Meteorologists call them ‘gigantic jets’ — powerful and vanishingly rare trees of lightning that contain 50-times more energy than the typical lightning bolt.
A Puerto Rico-based photographer documented this little-seen weather phenomenon late last month, August 20th, while documenting the tropical storm then developing westward into Hurricane Franklin.
Gigantic jets, much the related electrical phenomenon of ‘red sprites,’ gain their crimson hue from contact with Earth’s ionosphere 50 to 400 miles above sea level.
The uncommon surging bolts of upward lightning, which occur only about 1,000 times a year worldwide, are believed to happen most often during thunderstorms out over the open ocean.
A Puerto Rico-based photographer, Frankie Lucena, documented the little-seen weather phenomenon known as ‘gigantic jet’ lightning late last month, on August 20th, while documenting the tropical storm then developing westward into Hurricane Franklin
Estimates suggest less than one percent of lightning travels in an ‘upwards’ direction like these gigantic jets.

INSTRUCTIONS:
[a] Copy the gigantic-jets article from "The uncommon surging" up to and including "these gigantic jets.".
[b] Which terms does the lightning article enclose in single quotation marks? List each distinct one.
[c] Continue the article on gigantic-jet lightning from its last sentence.

EXTRACTED MATERIAL:

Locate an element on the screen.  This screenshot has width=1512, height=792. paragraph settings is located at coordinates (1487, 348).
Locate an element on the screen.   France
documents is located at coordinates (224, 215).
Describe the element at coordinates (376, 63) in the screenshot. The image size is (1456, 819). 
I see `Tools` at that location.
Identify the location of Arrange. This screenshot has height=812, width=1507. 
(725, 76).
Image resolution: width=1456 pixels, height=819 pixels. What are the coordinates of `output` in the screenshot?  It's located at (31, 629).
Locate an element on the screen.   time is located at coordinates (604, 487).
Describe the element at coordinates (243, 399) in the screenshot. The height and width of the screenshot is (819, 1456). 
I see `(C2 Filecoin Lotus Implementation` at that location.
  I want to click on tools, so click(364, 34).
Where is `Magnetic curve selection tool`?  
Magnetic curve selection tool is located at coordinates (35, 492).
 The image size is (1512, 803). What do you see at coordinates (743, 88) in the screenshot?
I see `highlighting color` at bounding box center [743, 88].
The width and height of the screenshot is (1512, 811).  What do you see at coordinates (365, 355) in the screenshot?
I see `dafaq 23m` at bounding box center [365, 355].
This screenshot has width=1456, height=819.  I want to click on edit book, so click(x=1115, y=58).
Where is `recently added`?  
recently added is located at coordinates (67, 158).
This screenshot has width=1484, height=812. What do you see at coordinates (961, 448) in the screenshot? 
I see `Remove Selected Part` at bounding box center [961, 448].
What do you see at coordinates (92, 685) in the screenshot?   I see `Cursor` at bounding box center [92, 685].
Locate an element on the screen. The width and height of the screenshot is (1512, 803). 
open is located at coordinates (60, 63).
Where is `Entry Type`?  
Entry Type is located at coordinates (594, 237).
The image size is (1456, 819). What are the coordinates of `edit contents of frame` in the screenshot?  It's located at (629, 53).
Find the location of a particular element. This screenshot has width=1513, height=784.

ANSWER LIST:
[a]
The uncommon surging bolts of upward lightning, which occur only about 1,000 times a year worldwide, are believed to happen most often during thunderstorms out over the open ocean.
A Puerto Rico-based photographer, Frankie Lucena, documented the little-seen weather phenomenon known as ‘gigantic jet’ lightning late last month, on August 20th, while documenting the tropical storm then developing westward into Hurricane Franklin
Estimates suggest less than one percent of lightning travels in an ‘upwards’ direction like these gigantic jets.

[b]
- gigantic jets
- red sprites
- gigantic jet
- upwards

[c]
First documented in July 2002, many of the gigantic jets that have been spotted were witnessed in tropical regions, particularly during escalating storms, according to an study last summer in Science Advances.
That study, which documented a May 14, 2018 gigantic jet over Oklahoma, constructed a map of the lightning phenomenon in 3D — identifying the structural details of its formation in high definition for the first time.
JETS AND SPRITES
Blue jets are enormous bursts of electrical discharge spiking upward from storm clouds in the upper atmosphere.
They emerge from the electrically-charged cores of thunderstorms and rise up to 30 miles upwards in the shape of a cone.
Red sprites are electrical bursts of light that occur above highly active thunderstorms.
They only last a few milliseconds and are relatively dim compared with other lightning.
The late experimental physicist John Winckler accidentally discovered sprites, while helping to test a new low-light video camera in 1989.
They show up red at higher altitudes and fade to blue at lower heights
Levi Boggs, a researcher at the Georgia Tech Research Institute, assembled a team to review satellite, radar and radio-wave data of the Oklahoma jet after seeing a civilian photograph of the event not unlike these new images.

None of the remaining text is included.